Find the line with "Screen dimensions: 512x384" in the records below. Output exactly from there until after the line with "This screenshot has height=504, width=818.", without pictures.

****************************************

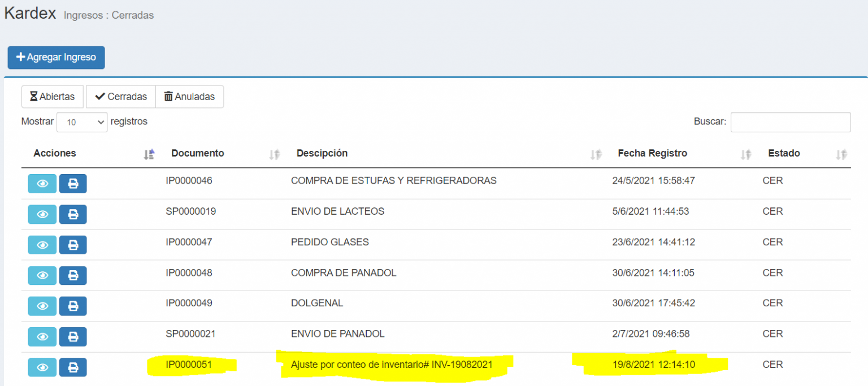View the highlighted inventory adjustment entry IP0000051
This screenshot has width=868, height=386.
click(x=42, y=367)
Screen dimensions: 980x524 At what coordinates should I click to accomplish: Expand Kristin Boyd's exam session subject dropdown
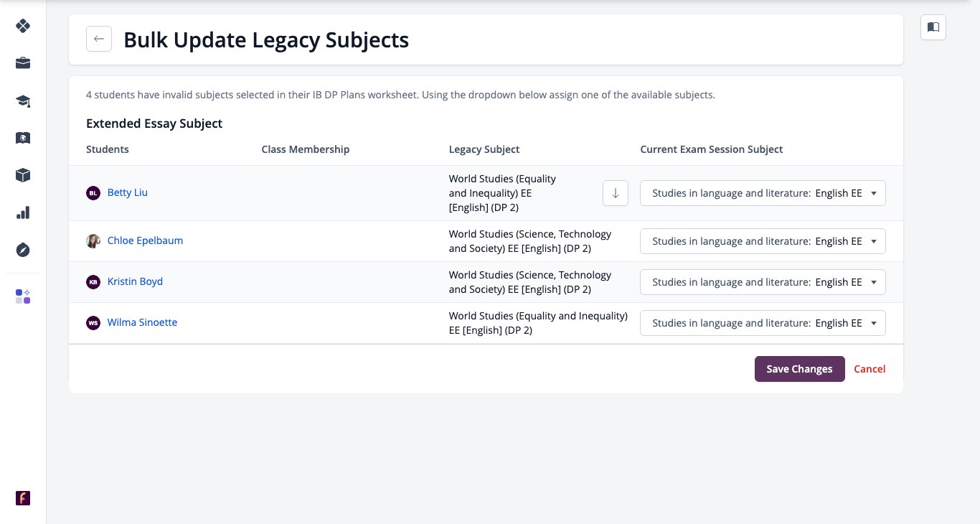(763, 282)
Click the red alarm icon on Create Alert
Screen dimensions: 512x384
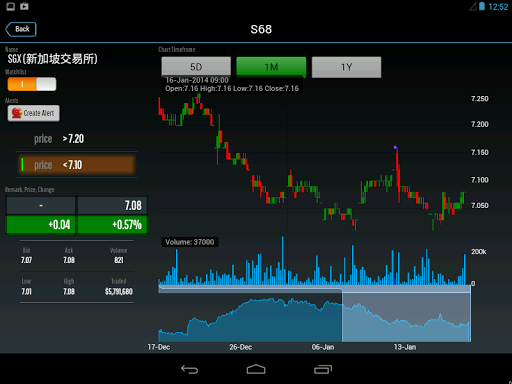pyautogui.click(x=17, y=113)
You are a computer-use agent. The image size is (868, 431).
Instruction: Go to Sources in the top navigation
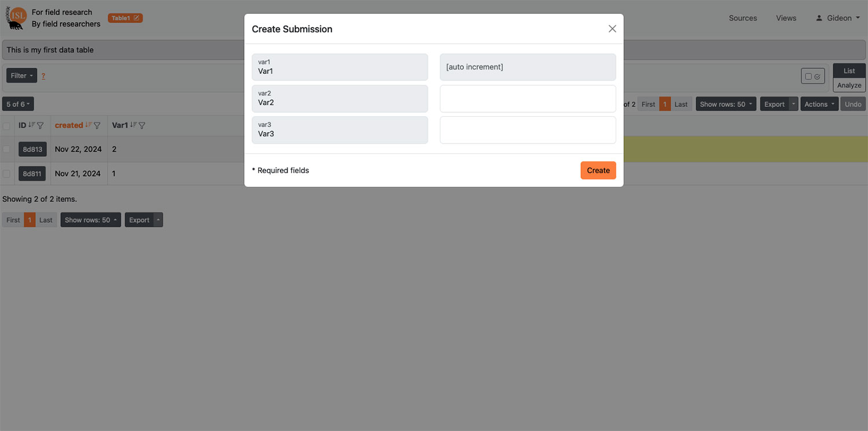[742, 18]
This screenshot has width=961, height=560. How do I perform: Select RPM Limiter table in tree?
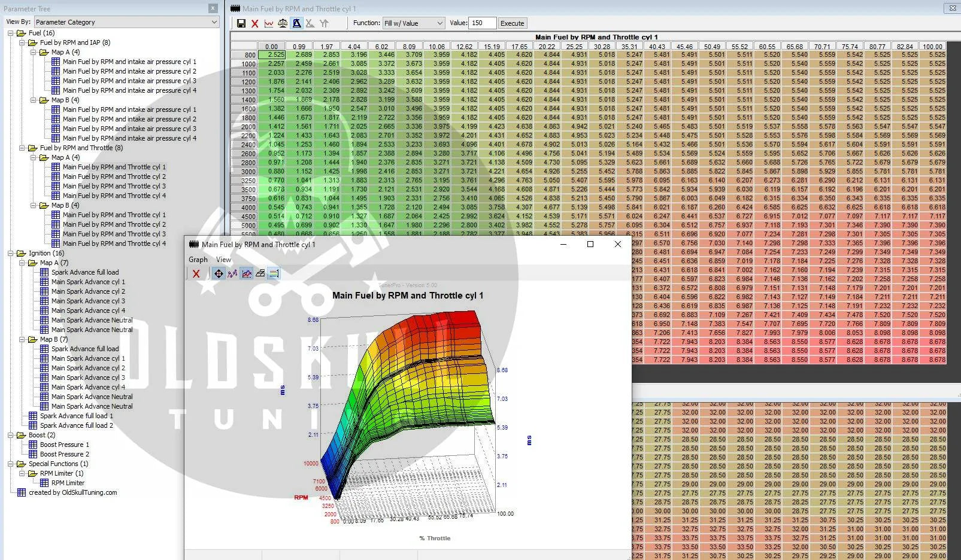(x=67, y=483)
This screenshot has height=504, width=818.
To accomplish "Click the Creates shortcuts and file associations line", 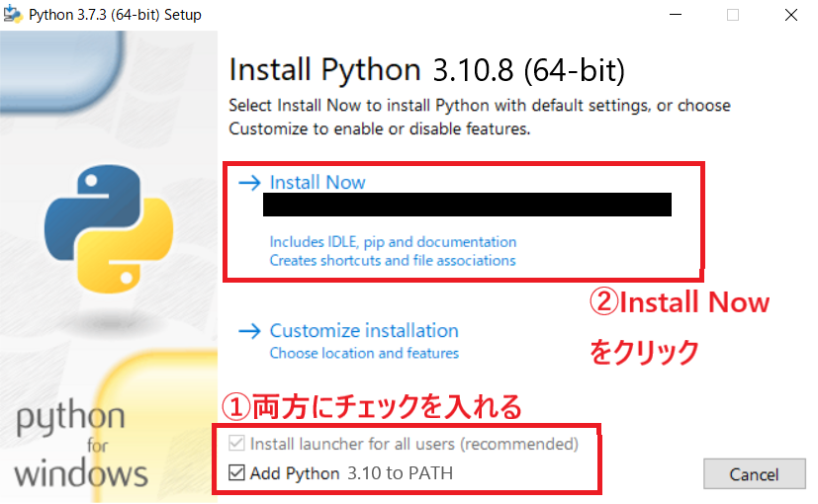I will (x=393, y=261).
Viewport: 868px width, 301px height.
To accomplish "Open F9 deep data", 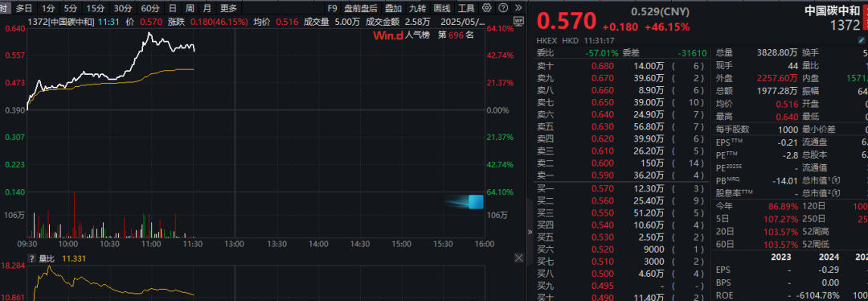I will [332, 8].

****************************************

◆ Task output:
Screen dimensions: 512x384
pyautogui.click(x=17, y=113)
You are a computer-use agent. The image size is (868, 431).
Instruction: Go to Sources in the top navigation
[742, 18]
This screenshot has width=961, height=560. How do I perform: Select RPM Limiter table in tree?
(x=67, y=483)
This screenshot has height=504, width=818.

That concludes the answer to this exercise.